In Defense of Reading

 

IMG_1923Dear Writer,

I’m breaking up with you.

I apologize…it’s not you. It’s me.

I know you stay up late, typing your fingers raw, crafting your rich characters and your clever tales. But you’re smothering me. There were 1,000,000 new books published just last year.

And yes, I must confess: there’s someone else. His name is [Netflix, Hulu, Amazon Prime, Twitter, insert-media-of-choice].

Sincerely,

Your Reader

 

Where did all the readers go?

Back before I had kids, the soul-sucking corporate job and the internet handily attached to the end of my right arm, I’d sometimes read book a day. These days, I’m lucky to finish one in a month.

And while I complain that I’m busy, when those open gaps of time come, what do I do? Lately it’s devour episodes of Treme off Netflix like fine chocolate with a cup of Thirty-thirty. And before Treme, it was Black Mirror and True Detective and Breaking Bad. And I don’t have to tell you mid-century Mad Men what I’m up to on Sunday nights.

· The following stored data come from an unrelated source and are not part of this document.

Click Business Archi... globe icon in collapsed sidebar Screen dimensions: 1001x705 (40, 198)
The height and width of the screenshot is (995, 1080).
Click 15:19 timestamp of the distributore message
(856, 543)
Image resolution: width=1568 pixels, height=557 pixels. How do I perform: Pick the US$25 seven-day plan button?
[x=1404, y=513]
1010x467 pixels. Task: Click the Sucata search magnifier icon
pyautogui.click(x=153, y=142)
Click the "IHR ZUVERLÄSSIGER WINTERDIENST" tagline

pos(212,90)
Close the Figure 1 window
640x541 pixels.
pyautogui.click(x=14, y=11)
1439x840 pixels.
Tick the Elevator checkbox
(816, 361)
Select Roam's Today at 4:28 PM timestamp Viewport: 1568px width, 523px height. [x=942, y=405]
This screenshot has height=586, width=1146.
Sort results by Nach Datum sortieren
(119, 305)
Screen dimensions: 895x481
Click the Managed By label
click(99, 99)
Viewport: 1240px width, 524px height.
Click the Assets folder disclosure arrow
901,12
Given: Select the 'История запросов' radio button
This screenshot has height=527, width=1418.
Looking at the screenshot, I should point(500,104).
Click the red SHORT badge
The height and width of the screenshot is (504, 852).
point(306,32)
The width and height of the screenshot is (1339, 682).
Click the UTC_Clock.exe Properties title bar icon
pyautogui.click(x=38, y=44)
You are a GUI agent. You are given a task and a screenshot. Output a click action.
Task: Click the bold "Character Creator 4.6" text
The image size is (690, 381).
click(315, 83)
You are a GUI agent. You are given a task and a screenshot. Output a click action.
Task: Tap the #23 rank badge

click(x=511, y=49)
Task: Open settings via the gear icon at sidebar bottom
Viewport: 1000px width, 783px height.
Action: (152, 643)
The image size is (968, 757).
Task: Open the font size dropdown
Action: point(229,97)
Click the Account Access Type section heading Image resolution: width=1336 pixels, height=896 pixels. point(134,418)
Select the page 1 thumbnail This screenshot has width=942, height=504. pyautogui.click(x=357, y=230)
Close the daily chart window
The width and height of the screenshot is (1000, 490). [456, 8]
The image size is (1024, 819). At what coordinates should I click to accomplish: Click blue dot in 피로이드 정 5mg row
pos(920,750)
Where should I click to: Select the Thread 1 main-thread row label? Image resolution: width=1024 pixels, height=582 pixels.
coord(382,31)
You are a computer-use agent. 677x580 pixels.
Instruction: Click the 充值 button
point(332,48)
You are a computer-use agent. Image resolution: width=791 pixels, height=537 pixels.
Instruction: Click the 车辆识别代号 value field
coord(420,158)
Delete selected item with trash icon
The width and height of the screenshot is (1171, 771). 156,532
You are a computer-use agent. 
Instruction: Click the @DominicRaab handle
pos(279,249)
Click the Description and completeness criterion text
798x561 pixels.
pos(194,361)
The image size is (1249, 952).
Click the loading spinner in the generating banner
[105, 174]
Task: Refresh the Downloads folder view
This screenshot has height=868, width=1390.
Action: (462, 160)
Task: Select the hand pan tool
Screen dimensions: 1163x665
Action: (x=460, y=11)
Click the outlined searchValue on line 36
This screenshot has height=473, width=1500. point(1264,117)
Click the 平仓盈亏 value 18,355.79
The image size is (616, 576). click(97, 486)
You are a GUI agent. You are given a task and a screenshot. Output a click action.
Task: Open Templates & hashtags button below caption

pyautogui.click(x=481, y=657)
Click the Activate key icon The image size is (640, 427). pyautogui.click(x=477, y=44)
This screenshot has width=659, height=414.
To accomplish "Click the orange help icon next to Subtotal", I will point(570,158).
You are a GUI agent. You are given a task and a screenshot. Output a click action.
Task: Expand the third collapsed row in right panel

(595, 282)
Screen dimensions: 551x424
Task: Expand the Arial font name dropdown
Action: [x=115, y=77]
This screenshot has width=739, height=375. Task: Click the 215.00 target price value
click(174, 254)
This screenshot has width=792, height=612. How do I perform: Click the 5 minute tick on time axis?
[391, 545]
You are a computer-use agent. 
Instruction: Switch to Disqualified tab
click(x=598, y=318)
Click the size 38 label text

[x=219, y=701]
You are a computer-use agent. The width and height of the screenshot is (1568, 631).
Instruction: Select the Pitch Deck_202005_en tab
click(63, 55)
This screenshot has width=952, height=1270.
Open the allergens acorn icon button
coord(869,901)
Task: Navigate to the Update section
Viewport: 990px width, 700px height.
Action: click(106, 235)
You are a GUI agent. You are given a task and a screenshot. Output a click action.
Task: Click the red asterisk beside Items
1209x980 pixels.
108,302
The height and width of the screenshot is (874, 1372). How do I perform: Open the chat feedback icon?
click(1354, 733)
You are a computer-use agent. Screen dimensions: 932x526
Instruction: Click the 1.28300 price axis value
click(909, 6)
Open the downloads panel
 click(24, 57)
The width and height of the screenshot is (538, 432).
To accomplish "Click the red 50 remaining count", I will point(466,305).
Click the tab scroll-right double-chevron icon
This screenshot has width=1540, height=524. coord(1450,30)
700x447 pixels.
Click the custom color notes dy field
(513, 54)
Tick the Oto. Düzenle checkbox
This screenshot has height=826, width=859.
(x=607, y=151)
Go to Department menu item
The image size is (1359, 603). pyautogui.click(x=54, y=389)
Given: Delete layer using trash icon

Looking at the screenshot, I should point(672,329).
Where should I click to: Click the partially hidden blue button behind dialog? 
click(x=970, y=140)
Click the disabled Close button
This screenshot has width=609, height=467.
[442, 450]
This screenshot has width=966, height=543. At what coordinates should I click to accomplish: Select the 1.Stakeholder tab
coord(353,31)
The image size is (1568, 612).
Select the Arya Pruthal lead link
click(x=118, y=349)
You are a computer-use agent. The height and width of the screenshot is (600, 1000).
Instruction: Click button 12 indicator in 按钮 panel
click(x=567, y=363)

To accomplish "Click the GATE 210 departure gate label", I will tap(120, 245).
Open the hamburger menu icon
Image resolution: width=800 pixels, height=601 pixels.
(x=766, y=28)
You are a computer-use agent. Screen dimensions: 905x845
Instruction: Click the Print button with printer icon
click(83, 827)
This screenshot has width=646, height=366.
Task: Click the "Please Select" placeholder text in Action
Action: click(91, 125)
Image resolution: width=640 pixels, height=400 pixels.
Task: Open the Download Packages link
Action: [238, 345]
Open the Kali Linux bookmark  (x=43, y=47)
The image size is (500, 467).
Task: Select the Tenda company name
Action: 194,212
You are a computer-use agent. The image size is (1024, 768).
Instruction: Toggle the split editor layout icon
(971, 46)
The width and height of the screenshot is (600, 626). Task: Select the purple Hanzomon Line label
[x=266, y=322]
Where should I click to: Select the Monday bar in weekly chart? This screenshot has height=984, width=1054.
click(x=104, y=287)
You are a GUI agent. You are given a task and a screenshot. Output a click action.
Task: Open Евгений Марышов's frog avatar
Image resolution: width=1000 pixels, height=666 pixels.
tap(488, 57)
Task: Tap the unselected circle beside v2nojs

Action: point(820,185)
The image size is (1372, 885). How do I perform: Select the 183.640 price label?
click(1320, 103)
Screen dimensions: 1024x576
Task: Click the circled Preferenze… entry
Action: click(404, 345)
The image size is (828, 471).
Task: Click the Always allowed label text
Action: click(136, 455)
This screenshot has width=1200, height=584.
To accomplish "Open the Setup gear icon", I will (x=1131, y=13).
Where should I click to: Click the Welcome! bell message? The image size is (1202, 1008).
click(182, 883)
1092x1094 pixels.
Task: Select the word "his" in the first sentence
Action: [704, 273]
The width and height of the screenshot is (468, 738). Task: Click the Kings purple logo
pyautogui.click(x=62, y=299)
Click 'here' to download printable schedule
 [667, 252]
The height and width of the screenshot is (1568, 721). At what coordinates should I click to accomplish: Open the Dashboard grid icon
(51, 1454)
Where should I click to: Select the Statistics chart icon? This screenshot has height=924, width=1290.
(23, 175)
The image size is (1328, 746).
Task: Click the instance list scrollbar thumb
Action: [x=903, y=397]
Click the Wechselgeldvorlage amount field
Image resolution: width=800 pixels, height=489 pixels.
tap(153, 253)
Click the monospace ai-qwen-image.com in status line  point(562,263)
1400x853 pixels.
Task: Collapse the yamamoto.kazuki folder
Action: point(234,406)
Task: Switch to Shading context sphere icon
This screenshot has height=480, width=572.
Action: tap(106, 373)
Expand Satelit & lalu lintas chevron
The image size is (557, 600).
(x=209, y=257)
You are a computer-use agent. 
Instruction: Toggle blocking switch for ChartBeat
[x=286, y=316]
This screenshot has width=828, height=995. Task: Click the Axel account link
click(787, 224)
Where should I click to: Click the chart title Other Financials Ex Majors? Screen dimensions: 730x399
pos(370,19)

What the heck. I apologize, dear writer. Here you are staying up nights, polishing your prose, and I’m too strung out on Tivo to charge my Kindle.

Readers before writers

Serial television has enjoyed a renaissance of late. But ultimately, its franchise food, assembled by the entertainment industry. While it might not be charbroiled pink slime, it’s still processed food when our minds crave more raw and leafy things to digest. We grow lazy on easy entertainment.

Books are built with words, the fundamental blocks of stories, but they require our imagination to digest them. Books aren’t prepackaged fare—well generally not. They demand an active ingredient: the reader.

A resolution to read

stack of books

By ParentingPatch (Own work) [CC BY-SA 3.0 (http://creativecommons.org/licenses/by-sa/3.0)%5D, via Wikimedia Commons

And so, with this post, I do hereby solemnly swear, from this day forward to cast aside my Netflix marathons and return to you, esteemed writer. I beseech you to thrill me. But first you must tell me how to find you.

Because with 1,000,000 new offerings just in the past year, I daresay it’s hard to find you.

There are wonderful amazing life-changing works being published. But how to find them? Everything, everything, everything has a  4-star review on Amazon. Heart of Darkness by Joseph Conrad? Four stars, 250 reviews. Twilight by Stephanie Meyer? Four stars, 6789 reviews. What to read, what to read?

It’s all so overwhelming, and when the pursuit so often ends in disappointment, the temptation is to drift into the den, hook up my Netflix IV drip and worry about it later.

So tell me: What do I read?

Seriously, dear writer. this is me, your devoted reader, appealing to you:

What shall I read? What has stirred you? What have you read lately that reached into your soul? What stayed with you, long after the book was gathering dust on the shelf?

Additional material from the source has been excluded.